Do Discurso Eleitoral ao Discurso Governamental



Do Discurso Eleitoral ao Discurso Governamental

Nildo Viana

Depois das eleições e da pseudestesia de alegria com os novos eleitos, temos a posse e uma nova realidade. Essa mudança ocorre com o novo governo que realiza uma mutação discursiva, passando de um tipo de discurso, o eleitoral, para outro, o governamental.

Todo governo, ao ser empossado, deve trabalhar dentro de um determinado contexto e agir a partir de suas possibilidades, interesses e pressões. Assim, todo governo atua no interior de determinadas condições, que, envolvem a situação mundial, nacional, regional, e os recursos disponíveis (financeiros, humanos, etc.). Essas condições criam limites maiores ou menores dependendo do contexto.

- _Informações fornecidas_

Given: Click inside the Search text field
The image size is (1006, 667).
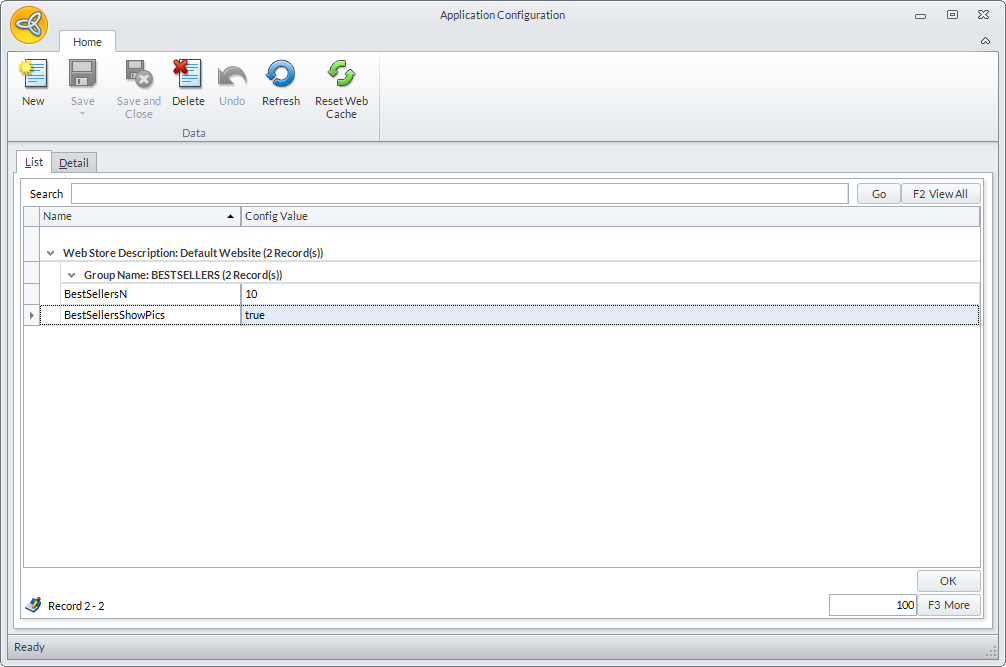Looking at the screenshot, I should (459, 194).
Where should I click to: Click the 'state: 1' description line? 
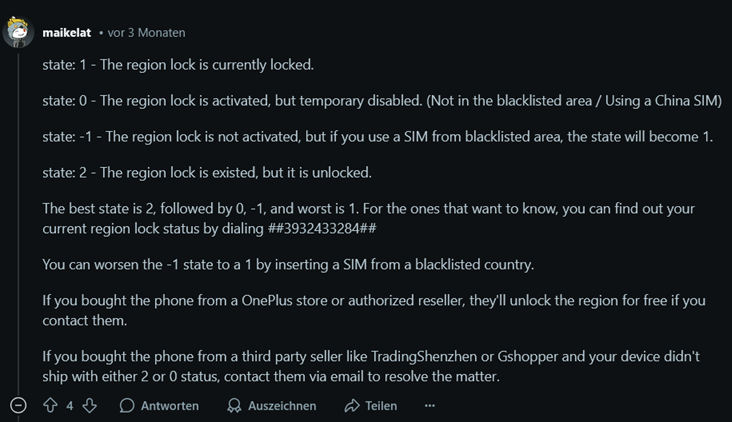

- _Tarefa 1_
Segundo o trecho da página, o que as condições em que todo governo atua envolvem?
- _Tarefa 2_
Redigite sem nenhuma alteração a parte do trecho da página que começa com as palavras que contêm "Depois das eleições" e termina em "dependendo do contexto.".

- _Resposta 1_
A situação mundial, nacional e regional, e os recursos disponíveis (financeiros, humanos, etc.).

- _Resposta 2_
Depois das eleições e da pseudestesia de alegria com os novos eleitos, temos a posse e uma nova realidade. Essa mudança ocorre com o novo governo que realiza uma mutação discursiva, passando de um tipo de discurso, o eleitoral, para outro, o governamental.

Todo governo, ao ser empossado, deve trabalhar dentro de um determinado contexto e agir a partir de suas possibilidades, interesses e pressões. Assim, todo governo atua no interior de determinadas condições, que, envolvem a situação mundial, nacional, regional, e os recursos disponíveis (financeiros, humanos, etc.). Essas condições criam limites maiores ou menores dependendo do contexto.